How to Perform a Seated Shoulder Press with Dumbbells
- Set your bench to a 90-degree angle and select an appropriate weight from the rack.
- Pick up the dumbbells with a neutral grip (palms facing each other), place them on your knees, and sit down on the bench.
- Using a controlled motion, lift your knees one at a time to help position the dumbbells at shoulder level for the seated dumbbell press. If you’re new to shoulder training, you can also practice form with lighter moves like the dumbbell front raise.
- Once in position, rotate your wrists so your palms face forward.
- Take a deep breath, brace your core, and press the dumbbells upward by extending your elbows and contracting your deltoids.
- Lower the dumbbells slowly back to the starting position, keeping your elbows bent at about 90 degrees or slightly below, depending on your arm length.
- Repeat for the desired number of reps, maintaining proper form throughout the seated shoulder press with dumbbells.
Seated Dumbbell Press Tips
- Keep your back flat against the bench pad to maintain stability and protect your spine.
- Avoid pushing your head forward; keep your neck neutral throughout the seated dumbbell shoulder press. If you struggle with posture, try these neck hump correction exercises.
- Press your biceps toward your ears as you exhale during the lift to maximize shoulder engagement.
- If you feel unusual pressure in your neck, traps, or shoulders, stop the exercise and reassess your form before continuing.
- Keep your elbows slightly bent at the top instead of locking out completely to maintain tension and reduce joint stress.
- Difficulty locking your elbows overhead may indicate limited shoulder mobility, which should be addressed with shoulder mobility exercises.

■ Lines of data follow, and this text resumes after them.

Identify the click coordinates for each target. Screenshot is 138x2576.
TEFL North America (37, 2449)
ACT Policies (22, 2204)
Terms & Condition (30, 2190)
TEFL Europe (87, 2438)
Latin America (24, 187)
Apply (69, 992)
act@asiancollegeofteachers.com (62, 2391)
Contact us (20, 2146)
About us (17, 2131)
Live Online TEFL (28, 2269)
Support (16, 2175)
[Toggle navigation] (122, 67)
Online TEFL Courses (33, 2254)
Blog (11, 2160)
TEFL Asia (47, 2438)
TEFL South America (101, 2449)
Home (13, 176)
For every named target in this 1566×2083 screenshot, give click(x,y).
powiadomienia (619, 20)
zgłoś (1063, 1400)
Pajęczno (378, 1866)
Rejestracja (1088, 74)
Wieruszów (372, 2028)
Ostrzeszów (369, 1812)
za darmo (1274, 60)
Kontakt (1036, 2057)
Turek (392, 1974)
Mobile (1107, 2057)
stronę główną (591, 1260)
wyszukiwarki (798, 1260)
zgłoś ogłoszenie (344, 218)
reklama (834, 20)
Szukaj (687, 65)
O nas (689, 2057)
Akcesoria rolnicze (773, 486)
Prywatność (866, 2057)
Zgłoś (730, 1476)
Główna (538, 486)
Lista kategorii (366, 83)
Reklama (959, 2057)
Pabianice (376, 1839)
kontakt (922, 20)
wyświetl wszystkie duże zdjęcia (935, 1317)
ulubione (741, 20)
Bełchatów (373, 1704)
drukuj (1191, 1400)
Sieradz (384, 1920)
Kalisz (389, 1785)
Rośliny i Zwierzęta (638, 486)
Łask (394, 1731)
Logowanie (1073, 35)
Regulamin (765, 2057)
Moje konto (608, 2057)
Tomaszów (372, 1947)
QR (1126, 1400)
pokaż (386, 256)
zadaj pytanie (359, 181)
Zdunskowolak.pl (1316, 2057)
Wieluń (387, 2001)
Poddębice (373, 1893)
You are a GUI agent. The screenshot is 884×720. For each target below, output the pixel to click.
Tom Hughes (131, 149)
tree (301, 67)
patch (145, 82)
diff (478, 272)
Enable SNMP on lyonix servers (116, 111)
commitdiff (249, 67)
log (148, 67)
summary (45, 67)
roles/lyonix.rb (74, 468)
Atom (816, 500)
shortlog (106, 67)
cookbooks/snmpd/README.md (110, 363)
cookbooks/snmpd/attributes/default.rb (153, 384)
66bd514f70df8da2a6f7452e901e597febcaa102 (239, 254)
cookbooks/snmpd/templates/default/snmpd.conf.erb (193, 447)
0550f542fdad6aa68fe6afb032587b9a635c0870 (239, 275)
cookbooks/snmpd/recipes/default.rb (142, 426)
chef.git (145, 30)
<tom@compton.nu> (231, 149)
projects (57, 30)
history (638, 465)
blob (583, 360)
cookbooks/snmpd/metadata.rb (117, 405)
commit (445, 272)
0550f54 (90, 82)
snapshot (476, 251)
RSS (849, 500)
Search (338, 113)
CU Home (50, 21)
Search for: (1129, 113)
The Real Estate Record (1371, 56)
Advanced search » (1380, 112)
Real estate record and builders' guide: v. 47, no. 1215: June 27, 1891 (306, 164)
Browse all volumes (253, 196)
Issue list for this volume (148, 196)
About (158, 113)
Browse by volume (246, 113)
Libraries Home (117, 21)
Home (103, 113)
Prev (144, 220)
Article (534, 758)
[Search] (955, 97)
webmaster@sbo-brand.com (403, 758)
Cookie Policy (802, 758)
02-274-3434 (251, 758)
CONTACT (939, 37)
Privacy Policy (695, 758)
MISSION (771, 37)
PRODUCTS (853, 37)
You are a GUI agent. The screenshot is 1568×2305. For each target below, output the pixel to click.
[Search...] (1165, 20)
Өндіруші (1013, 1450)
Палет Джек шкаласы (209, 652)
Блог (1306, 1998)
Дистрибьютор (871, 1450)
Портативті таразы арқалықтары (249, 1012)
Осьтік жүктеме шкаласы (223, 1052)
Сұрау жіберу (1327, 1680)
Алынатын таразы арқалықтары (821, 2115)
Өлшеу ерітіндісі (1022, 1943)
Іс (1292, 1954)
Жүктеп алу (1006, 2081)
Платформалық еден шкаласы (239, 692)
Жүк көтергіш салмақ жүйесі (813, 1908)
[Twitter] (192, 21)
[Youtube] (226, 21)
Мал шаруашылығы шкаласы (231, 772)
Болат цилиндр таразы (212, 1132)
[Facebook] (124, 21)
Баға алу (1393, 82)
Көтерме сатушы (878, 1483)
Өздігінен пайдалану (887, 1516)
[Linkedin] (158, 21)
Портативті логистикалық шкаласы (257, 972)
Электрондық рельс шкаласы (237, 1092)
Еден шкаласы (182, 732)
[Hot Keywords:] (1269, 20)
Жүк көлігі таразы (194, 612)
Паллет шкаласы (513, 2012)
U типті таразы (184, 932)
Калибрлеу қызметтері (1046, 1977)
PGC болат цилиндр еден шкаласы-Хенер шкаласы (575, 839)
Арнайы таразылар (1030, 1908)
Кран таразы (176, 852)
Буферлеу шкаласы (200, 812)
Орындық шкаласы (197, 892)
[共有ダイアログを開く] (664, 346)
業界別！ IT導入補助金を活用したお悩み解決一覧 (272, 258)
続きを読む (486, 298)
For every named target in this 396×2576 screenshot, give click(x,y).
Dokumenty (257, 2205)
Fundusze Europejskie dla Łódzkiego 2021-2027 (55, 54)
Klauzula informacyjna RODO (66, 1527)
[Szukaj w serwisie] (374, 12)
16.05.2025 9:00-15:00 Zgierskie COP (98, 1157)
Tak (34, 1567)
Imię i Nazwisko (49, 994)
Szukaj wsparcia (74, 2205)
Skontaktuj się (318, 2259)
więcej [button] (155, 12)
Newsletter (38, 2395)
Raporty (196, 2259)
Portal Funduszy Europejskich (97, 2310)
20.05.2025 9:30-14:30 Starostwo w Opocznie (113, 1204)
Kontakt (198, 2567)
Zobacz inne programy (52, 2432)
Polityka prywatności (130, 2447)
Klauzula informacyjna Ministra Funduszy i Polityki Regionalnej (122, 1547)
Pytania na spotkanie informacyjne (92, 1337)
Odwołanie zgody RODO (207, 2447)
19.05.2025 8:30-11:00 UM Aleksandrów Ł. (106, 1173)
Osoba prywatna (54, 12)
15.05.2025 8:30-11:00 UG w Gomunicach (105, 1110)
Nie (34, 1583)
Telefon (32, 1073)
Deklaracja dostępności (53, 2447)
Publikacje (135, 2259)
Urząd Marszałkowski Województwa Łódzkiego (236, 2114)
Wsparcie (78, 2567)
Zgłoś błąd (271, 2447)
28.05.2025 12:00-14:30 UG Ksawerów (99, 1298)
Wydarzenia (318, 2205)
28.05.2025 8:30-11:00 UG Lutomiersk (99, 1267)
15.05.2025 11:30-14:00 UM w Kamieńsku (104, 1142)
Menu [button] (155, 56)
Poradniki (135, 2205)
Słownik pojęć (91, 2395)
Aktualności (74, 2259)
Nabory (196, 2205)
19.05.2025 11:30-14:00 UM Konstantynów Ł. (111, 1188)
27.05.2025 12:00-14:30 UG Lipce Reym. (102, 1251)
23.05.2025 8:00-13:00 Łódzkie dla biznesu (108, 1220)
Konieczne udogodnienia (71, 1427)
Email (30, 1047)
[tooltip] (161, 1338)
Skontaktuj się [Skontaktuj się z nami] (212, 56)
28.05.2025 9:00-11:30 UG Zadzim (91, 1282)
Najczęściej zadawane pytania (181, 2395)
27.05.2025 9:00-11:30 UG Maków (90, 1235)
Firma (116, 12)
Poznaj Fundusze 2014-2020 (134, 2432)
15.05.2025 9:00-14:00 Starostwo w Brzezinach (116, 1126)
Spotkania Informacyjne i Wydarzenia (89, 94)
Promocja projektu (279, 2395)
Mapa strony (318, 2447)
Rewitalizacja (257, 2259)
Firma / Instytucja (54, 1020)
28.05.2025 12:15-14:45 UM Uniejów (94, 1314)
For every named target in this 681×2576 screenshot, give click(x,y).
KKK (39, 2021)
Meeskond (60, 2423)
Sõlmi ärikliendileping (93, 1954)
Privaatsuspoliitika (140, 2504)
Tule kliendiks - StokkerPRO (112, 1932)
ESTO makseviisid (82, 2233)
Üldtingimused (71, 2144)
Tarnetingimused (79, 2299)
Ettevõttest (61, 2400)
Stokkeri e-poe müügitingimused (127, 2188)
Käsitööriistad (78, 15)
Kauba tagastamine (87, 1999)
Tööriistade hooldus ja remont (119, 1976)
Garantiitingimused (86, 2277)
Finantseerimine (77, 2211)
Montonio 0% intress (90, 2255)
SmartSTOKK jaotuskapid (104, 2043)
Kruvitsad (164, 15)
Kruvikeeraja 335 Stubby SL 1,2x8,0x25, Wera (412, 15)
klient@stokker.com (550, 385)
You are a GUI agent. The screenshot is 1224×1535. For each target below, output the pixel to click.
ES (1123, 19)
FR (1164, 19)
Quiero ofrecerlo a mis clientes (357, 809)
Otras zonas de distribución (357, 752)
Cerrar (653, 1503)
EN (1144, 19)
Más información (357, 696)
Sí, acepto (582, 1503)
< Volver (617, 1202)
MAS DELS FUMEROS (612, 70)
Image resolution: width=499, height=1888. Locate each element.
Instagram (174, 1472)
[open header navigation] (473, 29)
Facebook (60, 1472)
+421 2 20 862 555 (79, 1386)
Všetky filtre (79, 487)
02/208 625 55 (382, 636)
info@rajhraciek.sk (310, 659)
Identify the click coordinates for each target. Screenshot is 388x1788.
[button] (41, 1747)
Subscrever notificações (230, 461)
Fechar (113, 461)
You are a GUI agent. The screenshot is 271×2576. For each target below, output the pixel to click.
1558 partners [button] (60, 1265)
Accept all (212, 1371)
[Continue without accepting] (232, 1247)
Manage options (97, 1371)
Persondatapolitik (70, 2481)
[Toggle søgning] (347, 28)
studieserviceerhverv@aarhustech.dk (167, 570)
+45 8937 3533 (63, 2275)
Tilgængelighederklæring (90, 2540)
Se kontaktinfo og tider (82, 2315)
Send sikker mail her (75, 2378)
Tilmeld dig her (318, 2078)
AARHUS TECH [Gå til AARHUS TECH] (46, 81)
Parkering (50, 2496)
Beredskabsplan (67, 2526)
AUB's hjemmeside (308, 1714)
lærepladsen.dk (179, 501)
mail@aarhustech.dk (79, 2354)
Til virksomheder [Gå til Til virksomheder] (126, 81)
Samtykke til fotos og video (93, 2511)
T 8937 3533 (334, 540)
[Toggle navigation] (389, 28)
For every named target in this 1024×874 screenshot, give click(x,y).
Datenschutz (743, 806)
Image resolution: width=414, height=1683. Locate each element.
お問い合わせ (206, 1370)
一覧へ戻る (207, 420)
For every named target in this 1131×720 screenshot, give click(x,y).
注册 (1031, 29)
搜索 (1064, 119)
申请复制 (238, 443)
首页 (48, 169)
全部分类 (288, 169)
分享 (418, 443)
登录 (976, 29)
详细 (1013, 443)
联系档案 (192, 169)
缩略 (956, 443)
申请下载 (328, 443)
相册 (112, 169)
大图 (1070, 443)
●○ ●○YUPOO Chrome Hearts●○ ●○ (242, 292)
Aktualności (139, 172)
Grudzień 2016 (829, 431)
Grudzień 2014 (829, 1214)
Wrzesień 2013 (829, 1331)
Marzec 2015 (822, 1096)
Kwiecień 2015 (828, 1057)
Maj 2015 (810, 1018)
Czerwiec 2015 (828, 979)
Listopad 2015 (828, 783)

Related Article: Dumbbell Arnold Press
What Muscles Do Seated Dumbbell Shoulder Press Work?
The seated dumbbell shoulder press is primarily a shoulder exercise, but it also engages multiple upper-body and stabilizing muscles at once. This is why the seated dumbbell press is considered one of the best compound movements for building strength and muscle size.
- Anterior Deltoids (Front Shoulders): These are the main movers during the press and are responsible for lifting the dumbbells overhead. Strong front delts help create a rounded, powerful shoulder appearance.
- Lateral Deltoids (Side Shoulders): Work together with the front delts to raise and stabilize the arms, adding width and symmetry to your shoulders.
- Posterior Deltoids (Rear Shoulders): Assist in stabilization and help maintain balanced development across the entire shoulder joint.
- Triceps Brachii: Located on the back of your arms, the triceps extend your elbows as you press the dumbbells overhead, making them an important secondary muscle in this movement.
- Trapezius (Upper Back): The traps stabilize your shoulders and neck so the deltoids can handle most of the pressing work.
- Serratus Anterior: This muscle along the ribs supports scapular movement and allows smoother pressing mechanics.
- Core Muscles: Even in a seated shoulder press with dumbbells, your abs and obliques remain active to keep your torso upright and prevent excessive arching.
By working the deltoids, triceps, traps, and core at the same time, the seated dumbbell press builds strength, stability, and size across your upper body, making it a key exercise in any push or shoulder workout routine.